§ Exercise brief:
Carry on the text on the combined small cell lung cancer surgery study from the point where it stops.

§ Page text:
------------------------------------------------------------

As a retrospective analysis, our study has some limitations. First, all of the patients came from our single institution and the number of cases is limited. The results should be interpreted cautiously as selection bias may exist. Second, the median dose of RT in our data was 60 Gy, which is higher than the recommended dose of PORT for lung cancer and may cause an excess radiation pneumonopathy or cardiac disease. Third, the proportion ratio of each component of C-SCLC may have prognostic significance and play an important role in the selection of therapies. However, the information of our pathologic diagnosis is not detailed enough to support the correspondent analysis.

MATERIALS AND METHODS

Study population

From Jan. 2004 to Dec. 2012, consecutive patients with pathologically diagnosed C-SCLC after complete surgery were enrolled. Patients with positive surgical margin were excluded. Initial evaluations included physical and hematological examination, chest CT scans or PET-CT, bronchoscopy, ultrasound, brain MRI and bone scan. Pathological diagnosis was based on specimens from surgery. C-SCLC was staged according to the 7th edition of the American Joint Committee on Cancer (AJCC) tumor-node-metastasis (TNM) classification system. The medical records and follow-up data of the patients were retrospectively analyzed.

------------------------------------------------------------

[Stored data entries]
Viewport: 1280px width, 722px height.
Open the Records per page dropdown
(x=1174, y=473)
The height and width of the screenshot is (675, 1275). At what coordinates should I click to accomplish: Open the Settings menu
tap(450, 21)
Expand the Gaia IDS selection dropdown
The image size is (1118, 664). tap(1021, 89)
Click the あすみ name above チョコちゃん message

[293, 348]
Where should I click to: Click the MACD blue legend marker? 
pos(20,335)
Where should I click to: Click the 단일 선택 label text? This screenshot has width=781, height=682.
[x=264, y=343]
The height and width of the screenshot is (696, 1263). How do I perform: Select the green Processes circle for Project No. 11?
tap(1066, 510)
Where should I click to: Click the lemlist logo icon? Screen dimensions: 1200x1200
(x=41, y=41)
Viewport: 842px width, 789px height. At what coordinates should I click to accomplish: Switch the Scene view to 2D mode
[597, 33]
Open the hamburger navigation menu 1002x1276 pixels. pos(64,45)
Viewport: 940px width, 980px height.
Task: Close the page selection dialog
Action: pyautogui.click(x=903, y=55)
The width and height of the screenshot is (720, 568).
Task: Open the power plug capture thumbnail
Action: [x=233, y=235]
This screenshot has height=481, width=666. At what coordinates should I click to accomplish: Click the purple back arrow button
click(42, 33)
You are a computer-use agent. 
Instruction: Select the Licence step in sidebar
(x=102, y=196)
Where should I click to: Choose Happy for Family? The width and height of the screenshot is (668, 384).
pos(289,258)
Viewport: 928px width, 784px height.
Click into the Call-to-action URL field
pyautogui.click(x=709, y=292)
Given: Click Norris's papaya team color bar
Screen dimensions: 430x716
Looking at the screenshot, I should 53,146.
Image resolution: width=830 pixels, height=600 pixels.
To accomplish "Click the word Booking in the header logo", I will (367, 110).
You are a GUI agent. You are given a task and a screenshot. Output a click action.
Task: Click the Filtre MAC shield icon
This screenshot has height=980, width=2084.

------------------------------------------------------------

§ Result of this task:
Surgery

All patients underwent surgery of curative purpose. The types of surgical resection included wedge resection, sleeve resection, lobectomy and pneumonectomy.

Radiotherapy

The administration of radiation therapy was based on the attending radiation oncologist’s decision and partially the surgeon’s suggestion. The techniques of PORT included three-dimensional conformal radiotherapy (3D-CRT) and intensity modulated radiotherapy (IMRT). The clinical target volume (CTV) included the tumor bed, subcarinal nodes, ipsilateral mediastinum and ipsilateral hilum. The planning target volume (PTV) was defined as CTV plus 0.5 cm margins. PORT was administered with linear accelerator using 6 to 8 MV X-rays at 1.8Gy-2.0Gy per fraction, 5 days per week, to a total prescription dose of 60 Gy.

Outcome measures

Patients were followed-up every 3 months for the first year, then every 3 to 6 months thereafter. Overall survival (OS) was defined as the time between initial treatment and death or the last follow-up. Disease-free survival (DFS) was defined as the time between initial treatment and the relapse of disease or death or the last follow-up. Loco-regional recurrence-free survival (LRFS) was defined as the time between initial treatment and the recurrence of the primary tumor or regional lymph node, death or the last follow-up. Distant metastasis-free survival (DMFS) was measured from the date of initial treatment to the date of distant metastasis, death or the last follow-up.

Statistical analysis

The Kaplan-Meier method was used to estimate OS, DFS, LRFS and DMFS. The difference of survival between patients with different factors was compared using the log-rank test. Statistically significant difference was set as p < 0.05.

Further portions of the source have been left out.